Pedro optó por no decir nada más mientras se colgaba la chaqueta de un hombro y la seguía por el pasillo hasta la puerta. Sentía la enorme tensión que la agarrotaba y veía los ojos tan abiertos por el pánico que volvió a sobrecogerle la necesidad de protegerla. Lejos de ser la princesa de hielo descrita por la prensa, parecía al borde del colapso nervioso, tan frágil emocionalmente que no pudo evitar retirarle un mechón de cabello de la sien.
—No quiero hacerte daño, Paula, lo juro —aseguró en voz baja.

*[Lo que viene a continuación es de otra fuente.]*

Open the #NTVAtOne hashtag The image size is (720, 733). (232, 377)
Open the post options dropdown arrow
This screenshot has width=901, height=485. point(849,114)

Las lágrimas de ella le provocaron un nudo en el estómago. Mientras soltaba un juramento, las enjugó con el pulgar y la besó suavemente en la boca. Ella se puso rígida, pero no se retiró y él profundizó un poco más en el beso, mientras su lengua exploraba tiernamente los contornos de los labios de ella. Paula seguía sin rechazarlo, pero tampoco respondía. Lo único en lo que él pensaba era en aliviar la tensión que la agarrotaba. Había pasado una velada espantosa. Era normal que estuviese a punto de desmoronarse. Con mucha delicadeza, le acarició los labios con la lengua y sintió el escalofrío que la recorrió. Él no esperaba que ella respondiera, pero para su satisfacción, ella abrió tímidamente la boca para dejarle entrar. A pesar del triunfalismo que lo embargaba, él fue cauto. Le tentaba la idea de rodearla con sus brazos, pero se obligó a mantener como único contacto entre ellos el de sus bocas y las caricias con la lengua, mientras profundizaban en un beso que no quería terminar. Cuando al fin levantó la cabeza, Paula lo miraba completamente sorprendida e incapaz de articular palabra. Temblaba, pero no de miedo o repulsión, sino por una desesperante necesidad de que él la apretara contra su pecho. Ella quería sentirlo, quería deleitarse con el roce de sus muslos contra los de ella. Quería tocarlo y que él la tocara, pero él se había apartado, dando por terminado un beso que había hecho añicos su convicción de ser incapaz de sentir deseo sexual.